- **Task statement**: Leave out the pictures, and copy exactly the lines from the line with "This screenshot has" through the last line of the data below.

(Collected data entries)
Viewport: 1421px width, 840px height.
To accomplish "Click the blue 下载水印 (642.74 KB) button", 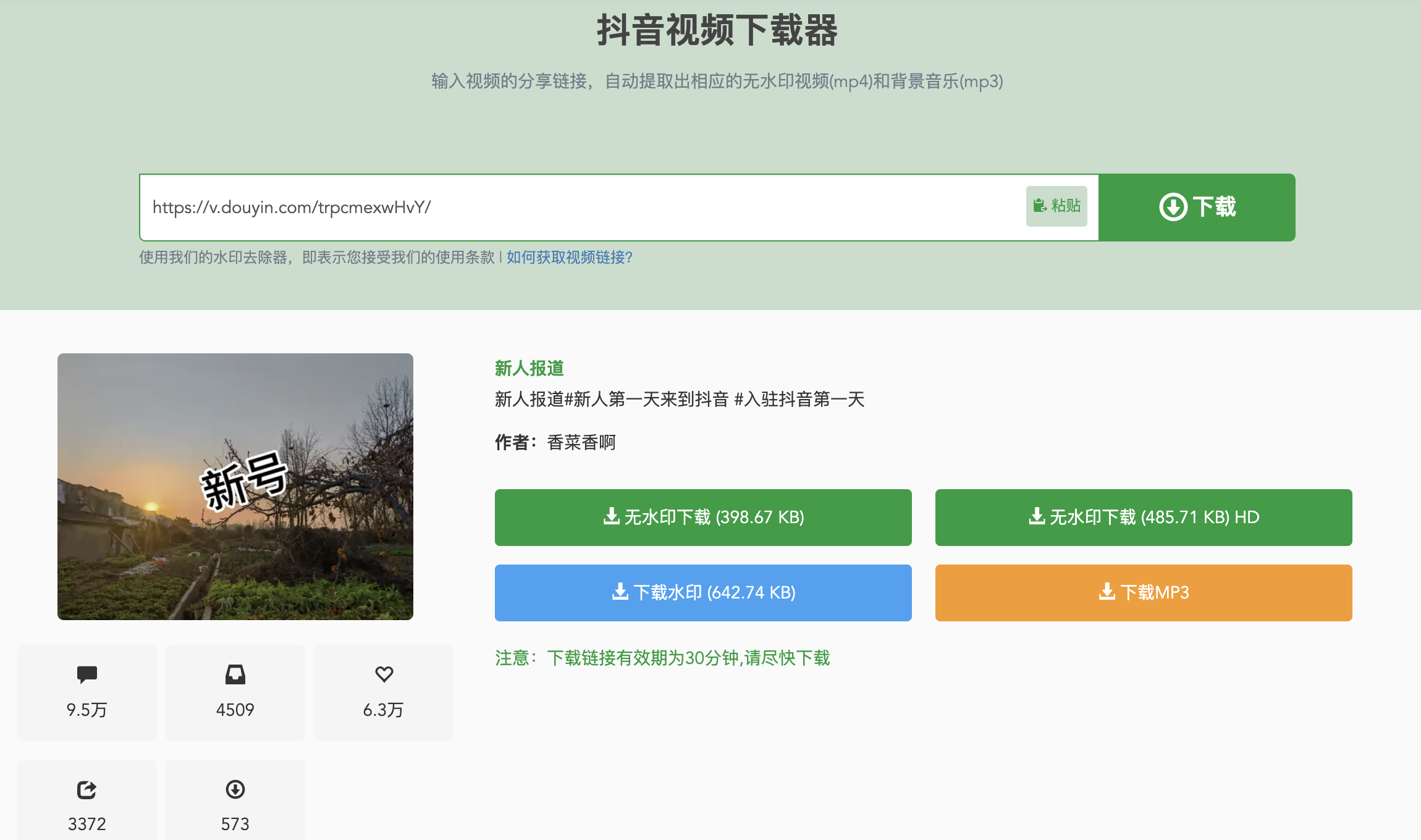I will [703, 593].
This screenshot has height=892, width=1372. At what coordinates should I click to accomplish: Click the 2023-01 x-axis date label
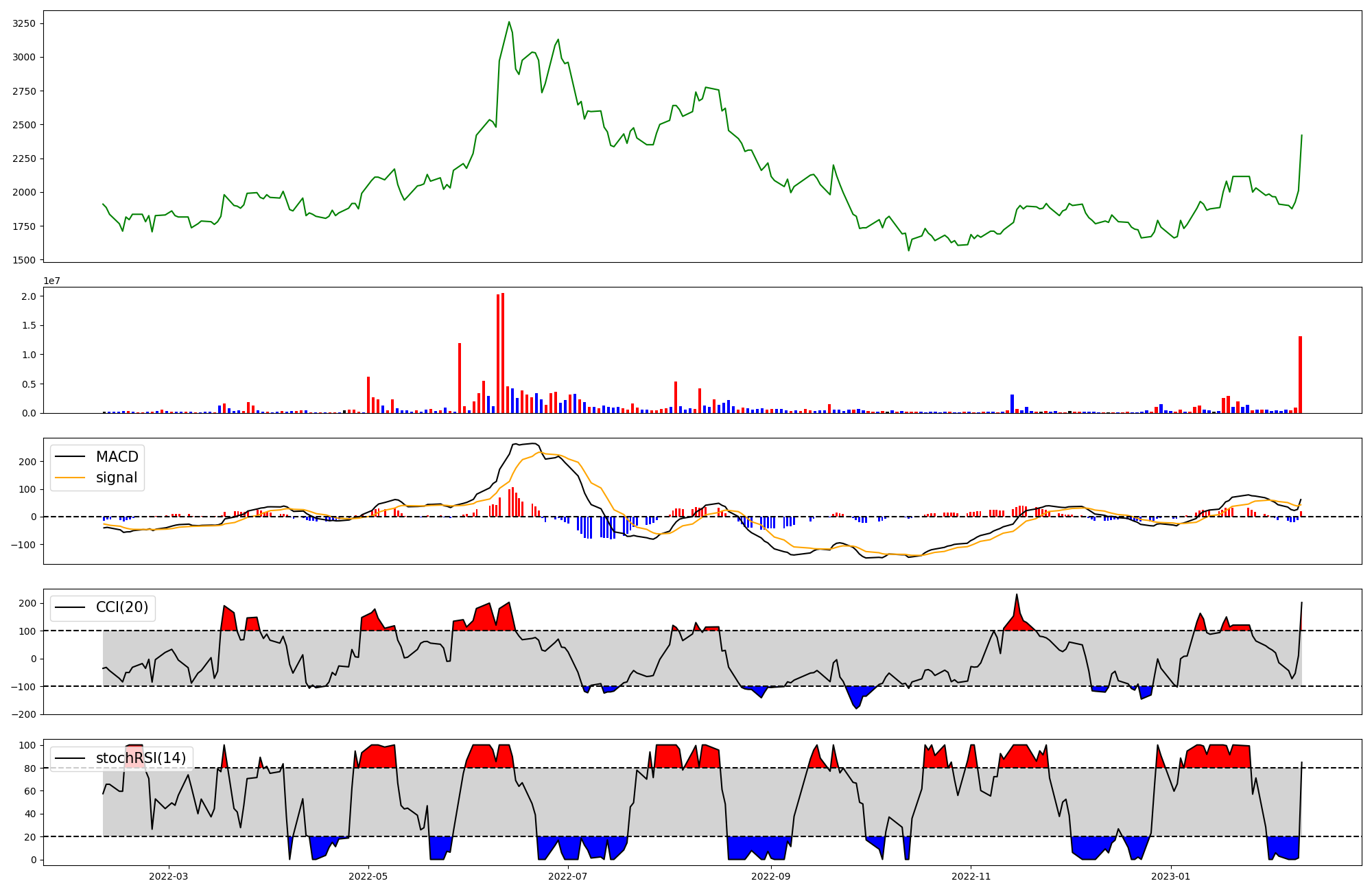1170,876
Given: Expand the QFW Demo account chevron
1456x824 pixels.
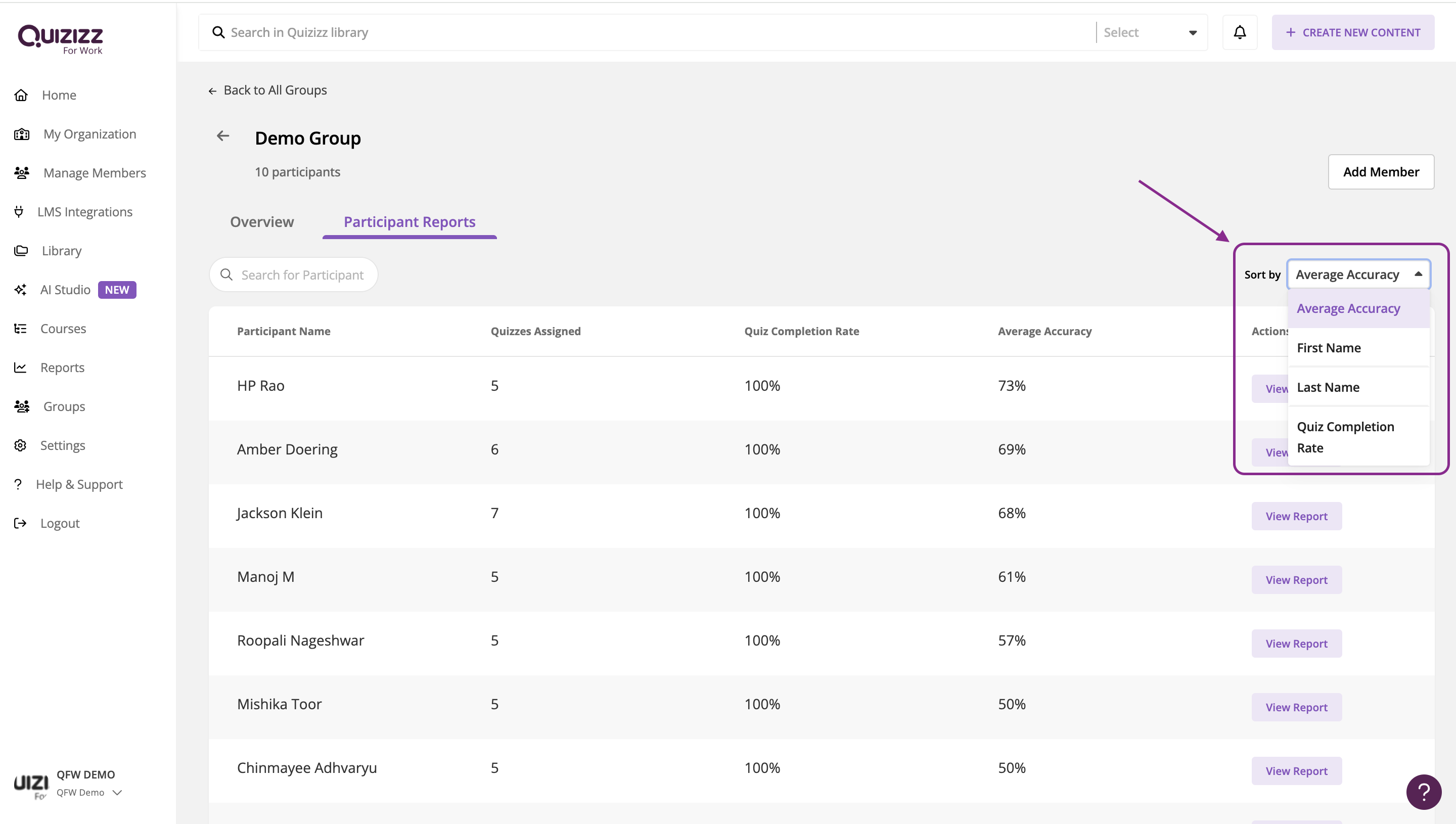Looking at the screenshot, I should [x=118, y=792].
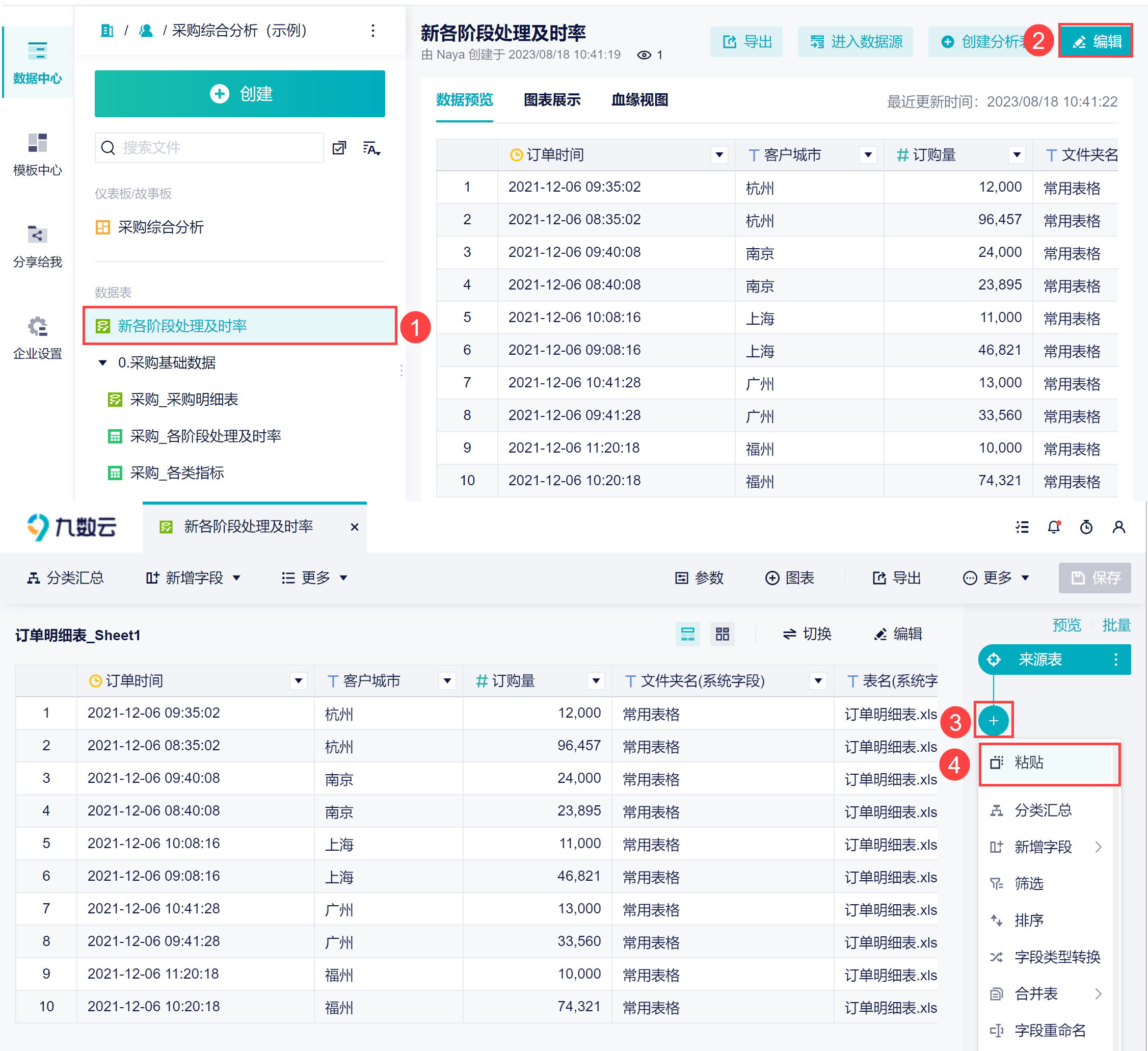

- **Answer space**:
This screenshot has height=892, width=1372. At what coordinates should I click to accomplish: Click the 2023-01 x-axis date label
1170,876
Given: Expand the QFW Demo account chevron
1456x824 pixels.
Looking at the screenshot, I should [x=118, y=792].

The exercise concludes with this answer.